As a back up I'm 17, I got my first period before my school had even taught us sex Ed, it was summer going into grade 4, I believe I was 9. The pain was horrid, I had seen 3 dr's already to figure out why I was sick for an entire 2 months, throwing up with diahria, screaming in pain, the day that it happened I was extremely pale and my mom was about to take me to emergency when all the sudden I told her there was blood in the toilet. My mom notified my dr who said not to worry and that it should probably go away soon being I was so young and small, from then on every month I spotted and kept getting what I thought was food poisoning and the flu over and over again. I kept going to different dr's none of them refered me to a Gynacologist. By the time I was 14, in grade 8 which is when I refused to go to the dr b/c I was missdignosed with food intolerances (I eliminated foods nothing happened), electrolyte deficiency, it was all in my head, or eventually I was just told to live with it. I had also gone to the hospital 4 times for appendicitis that had no known cause.
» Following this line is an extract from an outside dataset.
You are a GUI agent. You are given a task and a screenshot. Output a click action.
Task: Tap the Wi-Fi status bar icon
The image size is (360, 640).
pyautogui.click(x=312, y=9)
Then when I was 16 during summer I started to get really heavy periods that lasted 12-15 days, I went to my dr for the 1st time in years she gave me naproxen and then said that if it didn't work I would have to try a birth control pill, it didn't but I couldn't get in to se her so I waited for a month to book an apt and then I forgot. I was missing a day- aldosterone a week of school each month by Febuary b/c of food poisoning, I was really sick that period and I was in so much pain I was naseaous then I tried yoga b/c my friend told me it helped her, I threw up right after bending and fainted on the floor of the washroom, my mom came home and brought me to the dr and the dr said it was appendicitis, once again we went and there were no signs of anything, I was told my reproductive organs looked amazing and that I should try birth control. So I went to my dr and I did, that didn't go too well, I got a kidney stone from the 1st pill and my dr refered me to a Gynacologist not sure of what was going on, that was when it started to go down hill pain wise. Within minutes of talking to me the gyn said I had endo and I was most likely infertile b/c I was ignored for so long. I had never heard of endo, I've had to explain to friends what it is, I wish there was more awareness b/c people think I'm faking till I list all my symptoms. I can't count how many times I've been asked "Have you tried.." Or "I get cramps too...".

I wish there's more awareness in the future, I'm hoping to spread awareness by participating in public speaking events and contests just so people know what it is. I hope that the shame on menstraution is going to leave too b/c it will make it so much easier for girls to know that this pain isn't normal, when I found out my friends didn't experience what I was experiencing it opened my eyes, I knew something was wrong.

GrittyReads8 years ago

Judging from the number of posts on here, from women who have been suffering for years, I would say that the vast majority are still being ignored, and fobbed off as 'just' having period pains - which was what happened to me over 45 years ago. I did not get a diagnosis until I was 39, and no treatment (other than, 'take the pill and painkillers') until I was 52.

Most of the (UK) posts on here seem to be from women who are going round and round in the system, without ever being told that they should be (should have been ...) referred to one of the official accredited Endometriosis clinics ( BSGE clinics) - links to these on 'Endo UK'.

I do not understand why far more is not being done to publicise these Units, and women's 'right' to be seem by them. I suspect that it is because the system would be swamped if women were referred to BSGE Clinics when they fitted the remit. It's easier (and superficially cheaper?) to fob them off for years.

However, I don't understand why some politicians, or Endo Action Body does not do a cost analysis on the hours lost when women cannot work, or are on sick leave (etc. etc), and also cost the thousands unnecessary/ineffective laps and other treatments, when actually the in-depth, specialist work at a BSGE Clinic is what is needed.

Look at the posts on here, day after day (they get about 10x more post than the other 2 groups I belong to), and mainly from women who are not being taken seriously, not being referred to BSGE Clinics.

As you can tell, it makes me very angry. To see that young women are still being treated exactly how I was treated ... over forty years ago!